England’s Loki Stone |
If you’ve watched a few superhero movies lately, you know that Loki is a figure from Norse Mythology. That he was Thor’s brother is creative license on Marvel’s part, not taken from the mythology that also features magical hammers and Odin and valkyries and runes and inspiration for the likes of Wagner (the composer) and Tolkien (“The Hobbit” and “The Lord of the Rings”).
Unlike the really bad guy in the movie, the Norse Loki was more of a mischief-maker. He was the god who “stirred stuff up” and made people do stupid, bad things.
So we were pretty surprised when we stepped into the Parish Church of Kirkby Stephen (a wonderful example of a grand, old English village medieval church, by the way, that we’ll blog about in a couple of days) and walked right up to the “Loki Stone” shown above. This 10th century Anglo-Danish stone carving is the shaft of a cross bearing the image of a horned, chained devil. In the Christian sense, it’s meant to represent the binding and subduing of evil.

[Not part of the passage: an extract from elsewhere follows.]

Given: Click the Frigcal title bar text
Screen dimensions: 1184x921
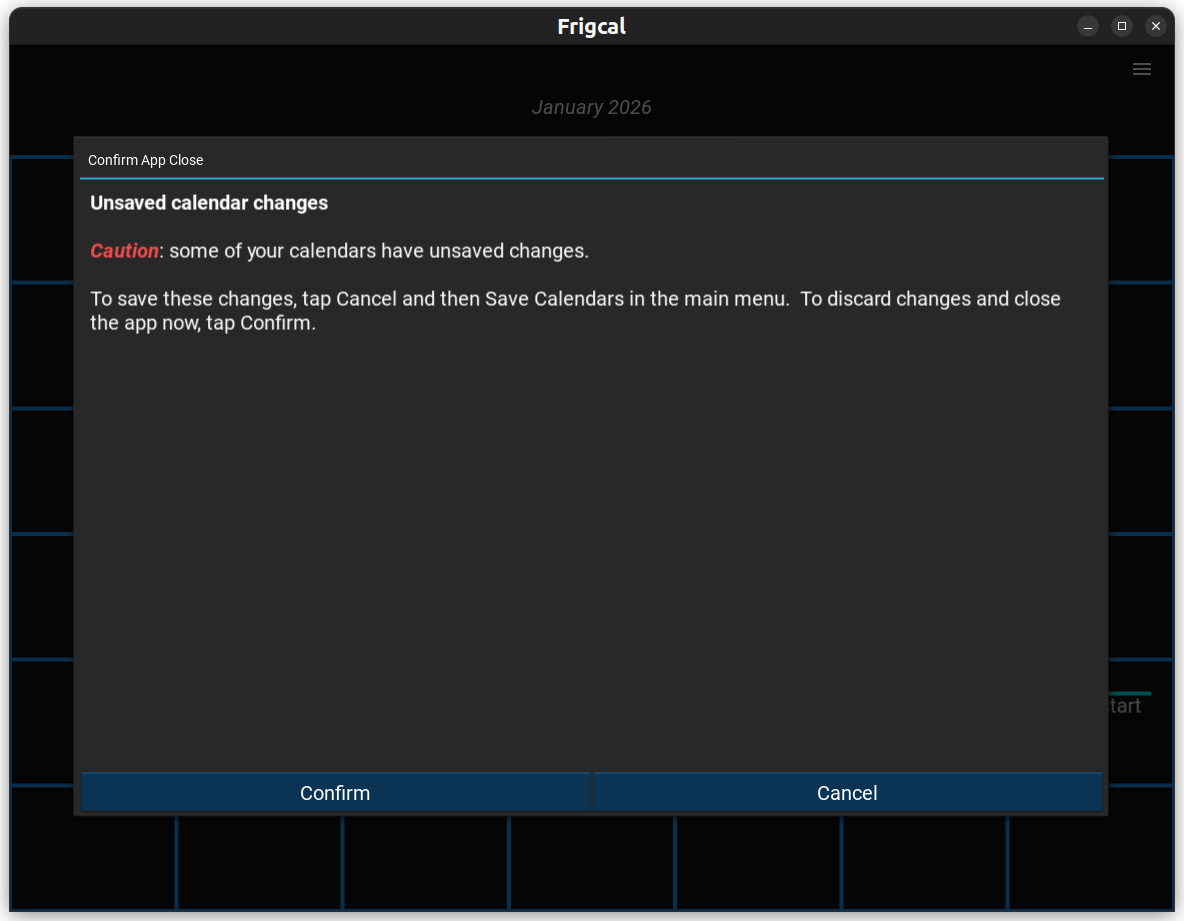Looking at the screenshot, I should pos(591,27).
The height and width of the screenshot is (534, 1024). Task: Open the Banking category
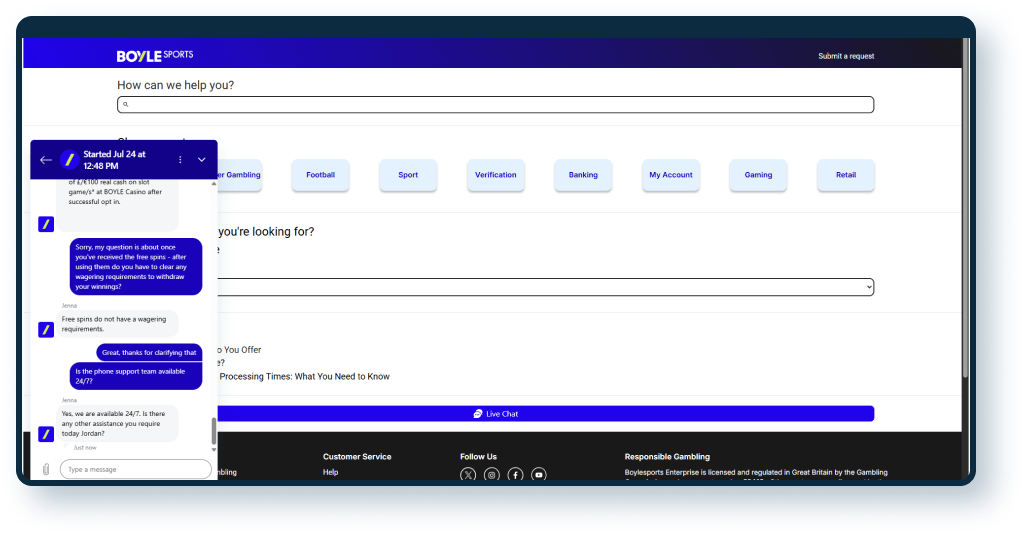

The image borrows the earlier Norse traditional representations of Loki, portraying the Norse god of mischief as Satan, likely because Loki’s role in Norse mythology is similar–inciting mankind to do bad stuff–to that of Satan in Judeo-Christian tradition. Northern Europeans, converted to Christianity, simply continued to depict their characters in the same contexts and using the same imagery, and Danish and viking raiders brought those artistic concepts with them to Britain.
There are only two examples of “Loki Stones” known to exist in Europe, including this one in Kirkby Stephen, England.